• [Task set]
• 1. Summarize the LU factorization excerpt in two sentences.
• 2. Answer these questions using the LU factorization excerpt.
(a) In LU factorization, what does the lower triangular part of the coefficient matrix store instead of zeros?
(b) Which method is used to solve the first linear system for \(\boldsymbol{c}\)?
(c) What values does the excerpt give for \(x_1\), \(x_2\), and \(x_3\)?
• 3. Write the next part of the LU factorization excerpt, picking up after its final sentence.

• [Source excerpt]
---+---

It is easy to verfity \(A=LU\).

Note that the lower triangular part of the coefficient matrix stores the multipliers, instead of zeros, so no additional storage is needed for LU factorization.

Example 22

Use LU factorization to solve the linear system in Example 19.

Solution.

The two linear systems, \(L\boldsymbol{c} = \boldsymbol{b}\) and \(U\boldsymbol{x} = \boldsymbol{c}\), now become

\[\begin{equation*} \begin{bmatrix} 1 & 0 & 0 \\ 2 & 1 & 0 \\ 1 & 1/2 & 1 \end{bmatrix} \begin{bmatrix} c_1 \\ c_2 \\ c_3 \end{bmatrix} = \begin{bmatrix} -3 \\ 12 \\ 7 \end{bmatrix}, \end{equation*}\]

and

\[\begin{equation*} \begin{bmatrix} 2 & 3 & -1 \\ 0 & -8 & 5 \\ 0 & 0 & 1/2 \end{bmatrix} \begin{bmatrix} x_1 \\ x_2 \\ x_3 \end{bmatrix} = \begin{bmatrix} c_1 \\ c_2 \\ c_3 \end{bmatrix}. \end{equation*}\]

Solving the first linear system using forward substitution, we obtain \(\boldsymbol{c}\):

\[\begin{equation*} \boldsymbol{c} = \begin{bmatrix} c_1 \\ c_2 \\ c_3 \end{bmatrix} = \begin{bmatrix} -3 \\ 18 \\ 1 \end{bmatrix}. \end{equation*}\]

Then solving for \(\boldsymbol{x}\) from the second system using back substitution, we have

\[\begin{equation*} \boldsymbol{x} = \begin{bmatrix} x_1 \\ x_2 \\ x_3 \end{bmatrix} = \begin{bmatrix} 1 \\ -1 \\ 2 \end{bmatrix}, \end{equation*}\]

which is identical to the solution obtained from Gaussian elimination.

---+---

• [Recorded information]
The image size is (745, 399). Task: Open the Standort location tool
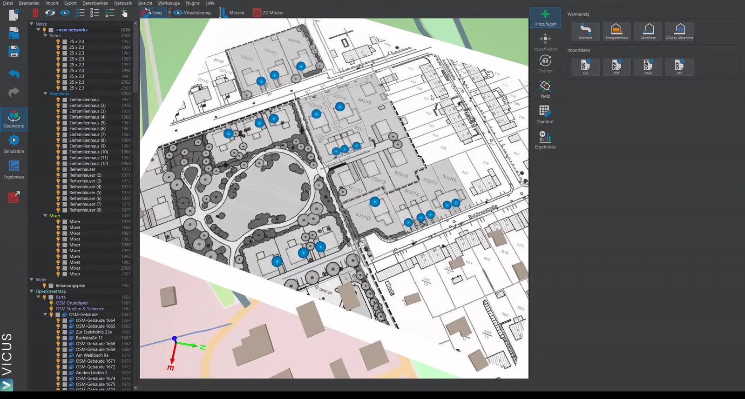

---+---

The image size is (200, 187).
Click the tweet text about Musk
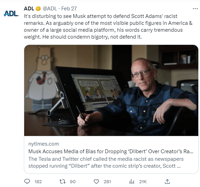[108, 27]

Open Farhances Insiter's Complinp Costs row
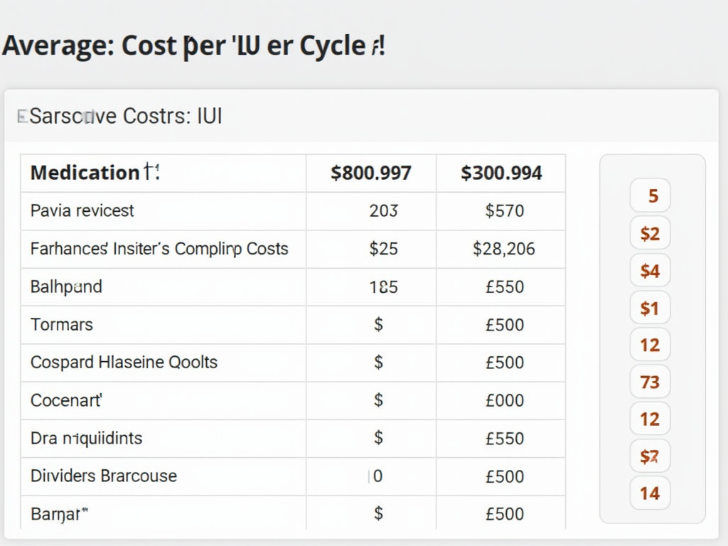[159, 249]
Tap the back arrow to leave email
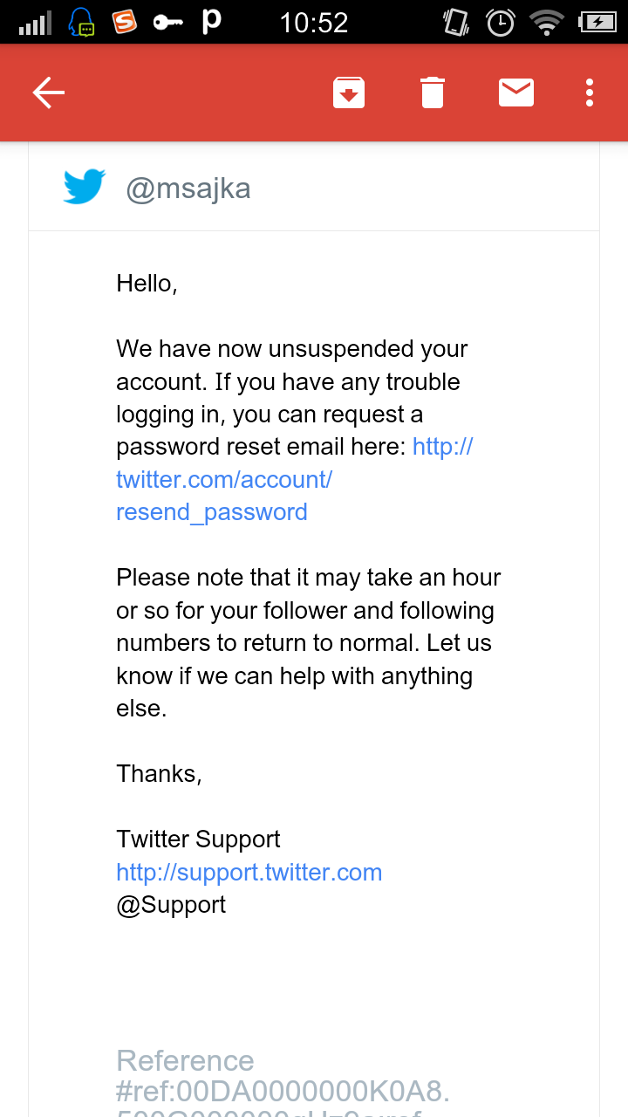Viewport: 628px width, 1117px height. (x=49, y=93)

---+---

• [Exercise responses]
• 1. With LU factorization, the lower triangular part of the coefficient matrix stores the multipliers instead of zeros, so no additional storage is needed. In Example 22, the system from Example 19 is solved by forward substitution on \(L\boldsymbol{c} = \boldsymbol{b}\) and back substitution on \(U\boldsymbol{x} = \boldsymbol{c}\), which gives the same solution that Gaussian elimination produced.

• 2.
(a) It stores the multipliers.
(b) Forward substitution is used.
(c) The values are \(x_1 = 1\), \(x_2 = -1\), and \(x_3 = 2\).

• 3.
The following Python function LU performs LU factorization. Note that the coefficient matrix itself is replaced by the entries of the matrices \(L\) and \(U\). At each step of Gaussian elimination, the pivot position is checked for its value. If the absolute value of the pivot is greater than a hard-coded threshold \(10^{-5}\), the pivot is considered nonzero. Otherwise, the algorithm stops.

def LU(A):
    """
    LU factorization without pivoting. 
    The coefficient matrix A is modified in place.
    The lower triangular part of A represents the L matrix, the upper triangular part 
    (including the diagonal) represents U
    A: the coefficient matrix of size n x n   
    """
    if A.shape[0] != A.shape[1]:
        print('Error: the given coefficient matrix is not square')
        return   
     
    # We hard code the epsilon here. It can be an input parameter.
    eps = 1e-5 
    n = A.shape[0]

    for j in range(n-1):
        if np.abs(A[j,j]) < eps:
            print('Error: zero pivot encountered!')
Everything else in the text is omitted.